The Star Citizen Kickstarter had an initial goal of $500,000, which was quickly surpassed. Cloud Imperium established crowdfunding stretch goals up to $65 million dollars, but the game's funding continued to grow past that mark, eventually reaching more than $230 million following the recent release of Star Citizen's Alpha 3.6 update. According to Cloud Imperium, almost 2,400,000 people have "joined the universe" of Star Citizen by creating accounts.
Despite all of this, there is still no release date in sight for either of Roberts' games. While the Squadron 42 roadmap says a beta version will be released in Q2 2020, the Star Citizen roadmap extends only to Q1 2020, when it says Alpha 3.9 will be released. According to people who used to work for Cloud Imperium that spoke to Forbes earlier this year, Roberts' micromanagement and propensity for un-focused "feature creep" made the company's work environment chaotic. Forbes called Star Citizen's drawn-out, crowdfunded development "not fraud [...] but it is incompetence and mismanagement on a galactic scale."

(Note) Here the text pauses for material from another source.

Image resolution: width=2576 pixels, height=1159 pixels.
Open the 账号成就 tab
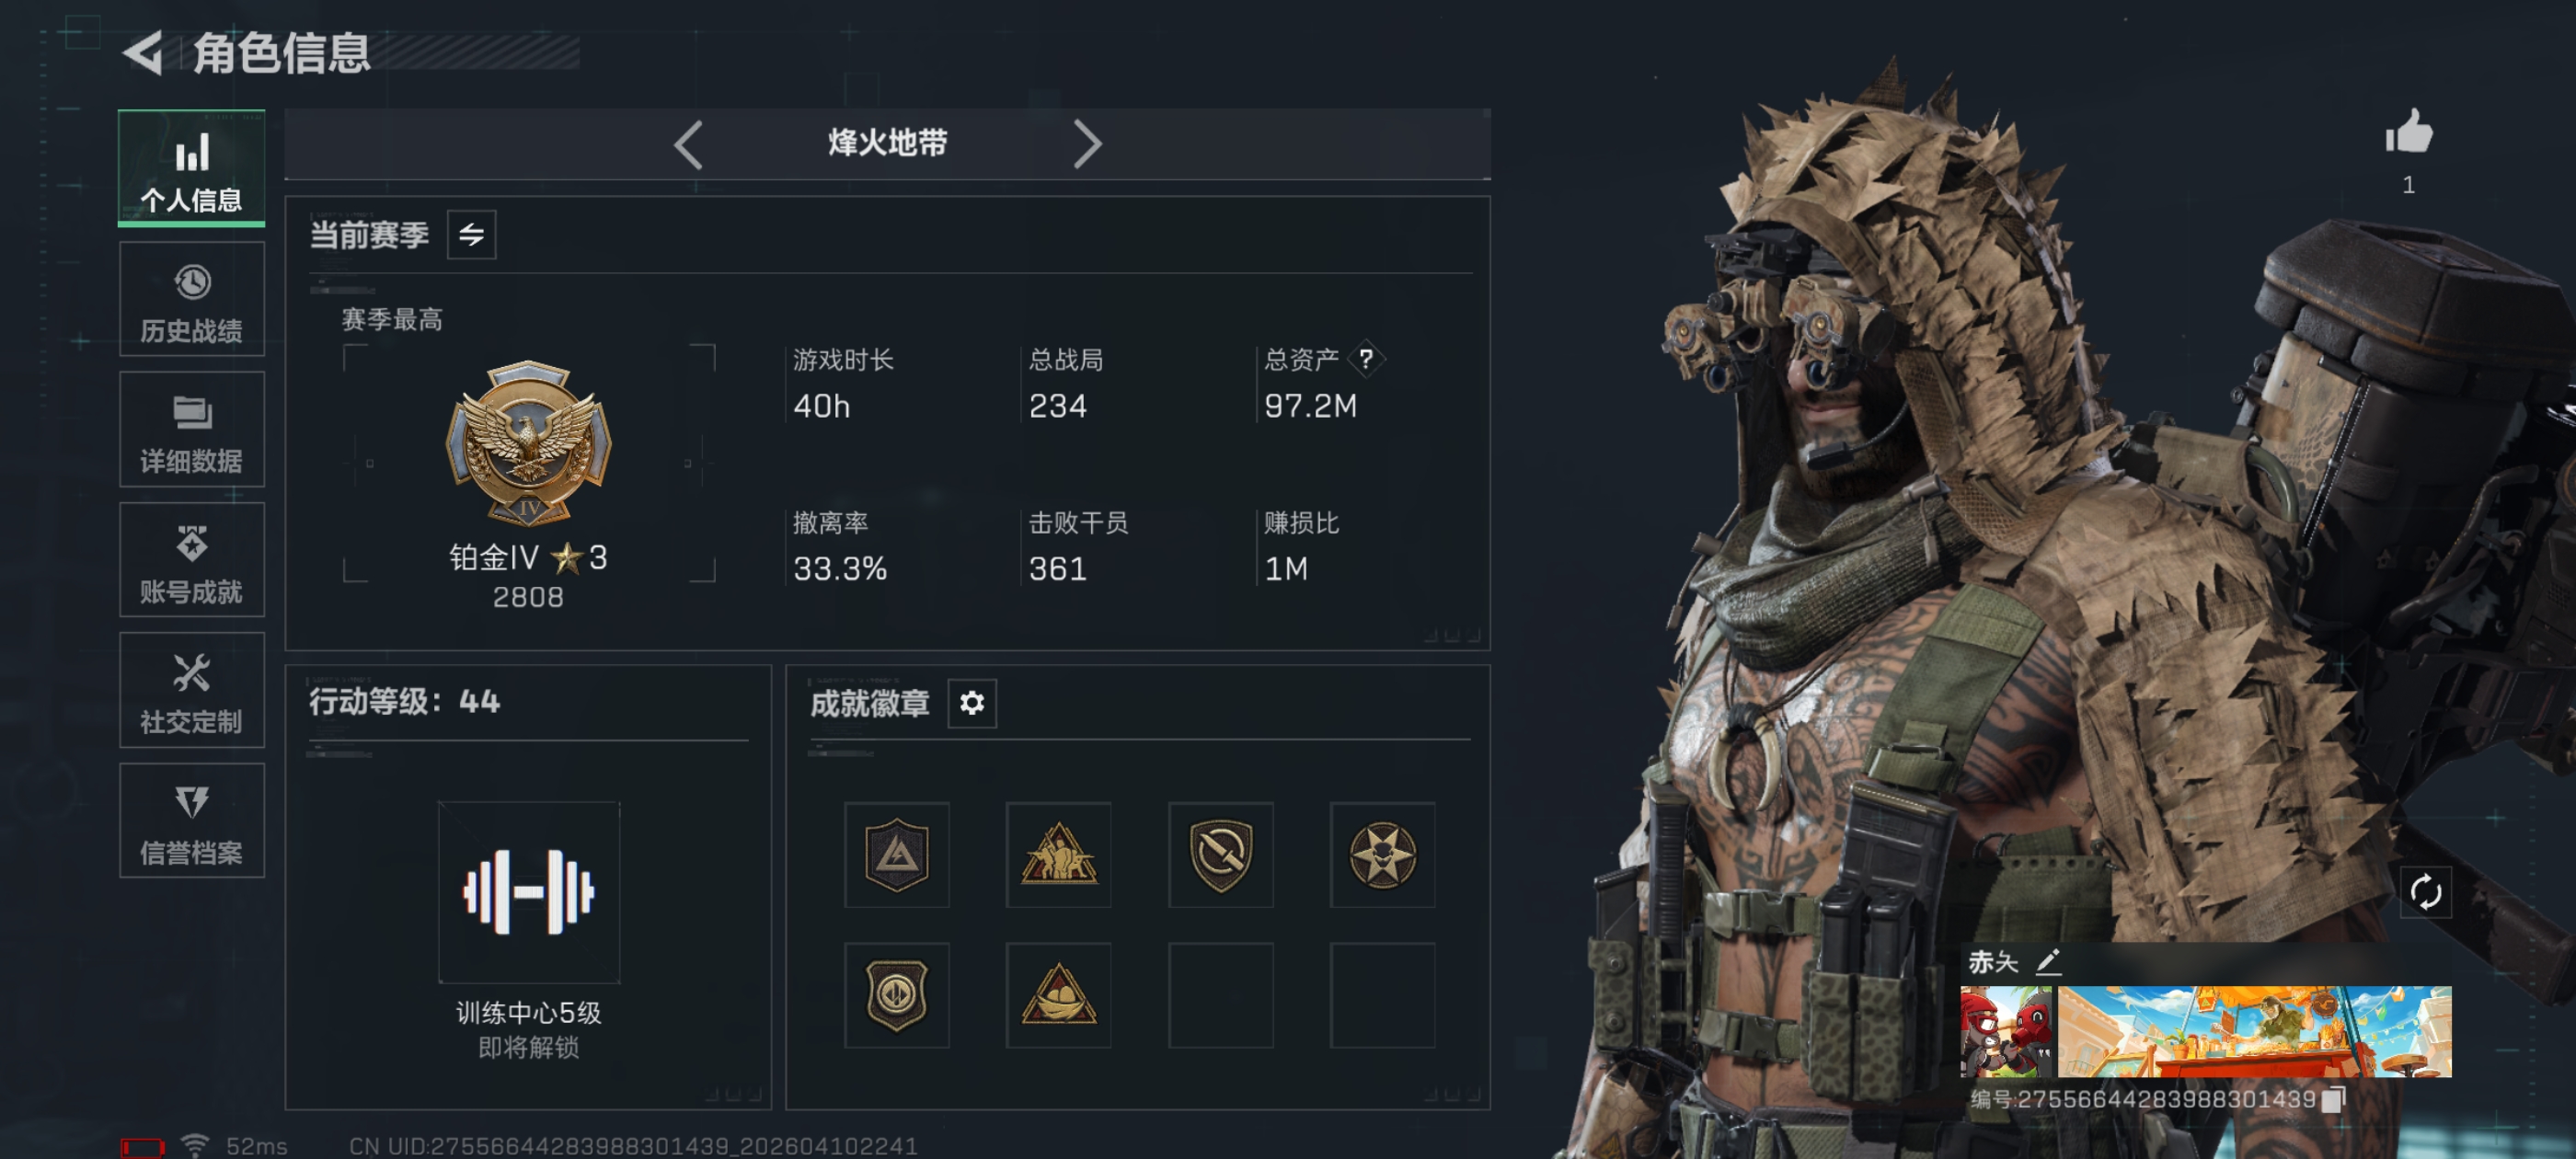192,560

Among the planned additions listed for each update in the Star Citizen roadmap, there are gameplay and AI improvements, but also individual weapons, quest givers, several new ships and even a single set of armor. Ships introduced in past updates can be bought for real-world money on Star Citizen's extensive pledge store, and many of the ship prices can run into the hundreds. This money goes toward funding the game, contributing to that current $230 million (and growing) total. Much of that money has already been spent, despite the game's current unfinished state. According to a 2017 financial report released by Cloud Imperium, the company had already spent almost $200 million as of 2017 on development, salaries, marketing and other expenses.

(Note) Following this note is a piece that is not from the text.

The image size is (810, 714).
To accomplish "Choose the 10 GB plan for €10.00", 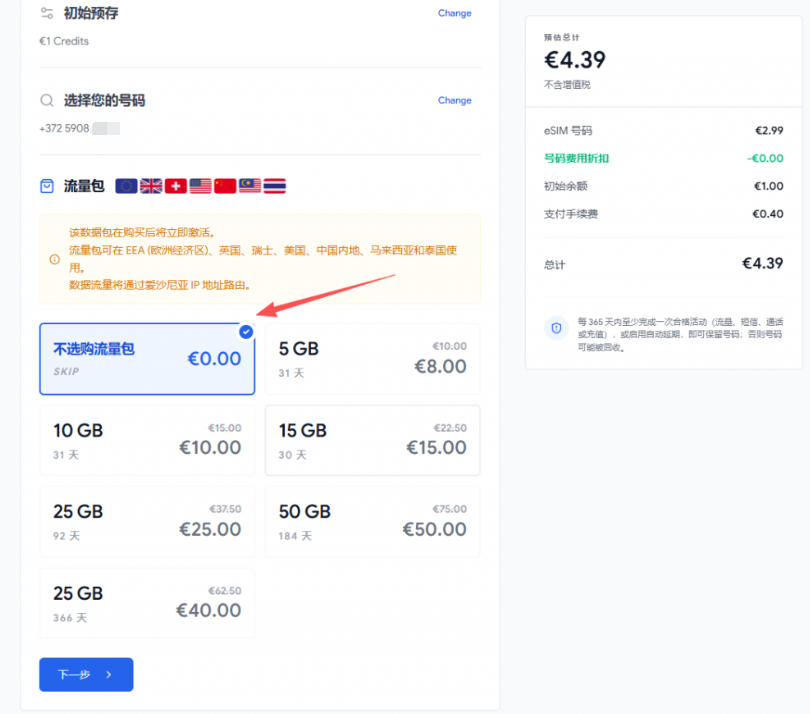I will pos(147,440).
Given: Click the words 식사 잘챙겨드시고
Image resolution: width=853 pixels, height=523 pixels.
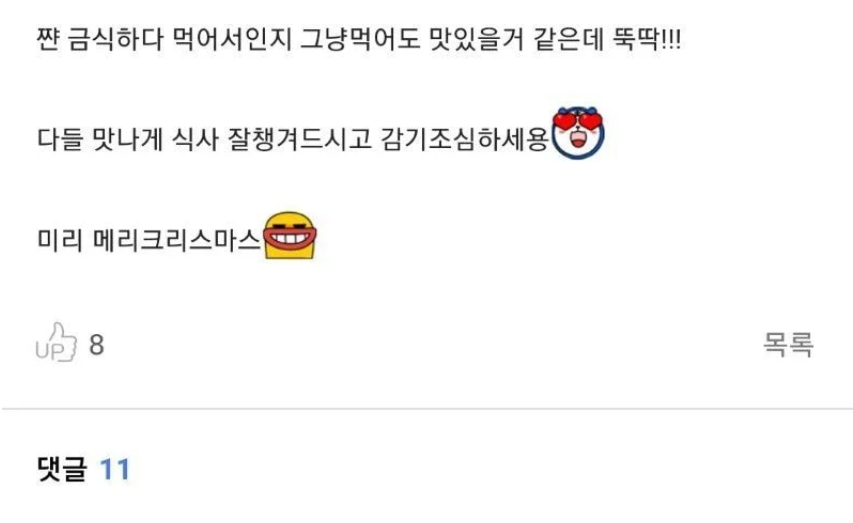Looking at the screenshot, I should pos(272,139).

Taking all of this into account - not to mention the time Cloud Imperium was sued by Crytek - it's safe to say Star Citizen and Squadron 42 have had deeply troubled development cycles. This leaves many wondering: Will Star Citizen ever be released? Given the game's 30 day refund policy, backers of the game are left with few options but to either give up and move on or just wait and see how the rest of development shakes out. Even back in 2018, Cloud Imperium was already pushing the patience of its community with the release of the $27,000 Star Citizen Legatus Pack. It's possible that an update to the Star Citizen roadmap will see a more significant version announcement - a beta, perhaps - planned for after the Alpha 3.9 update, but it may be hard for some to trust any big release promises, given the game's previous delays. It's been nearly seven years since the world learned of Star Citizen's development, and it might be many more before the game is finally out in earnest.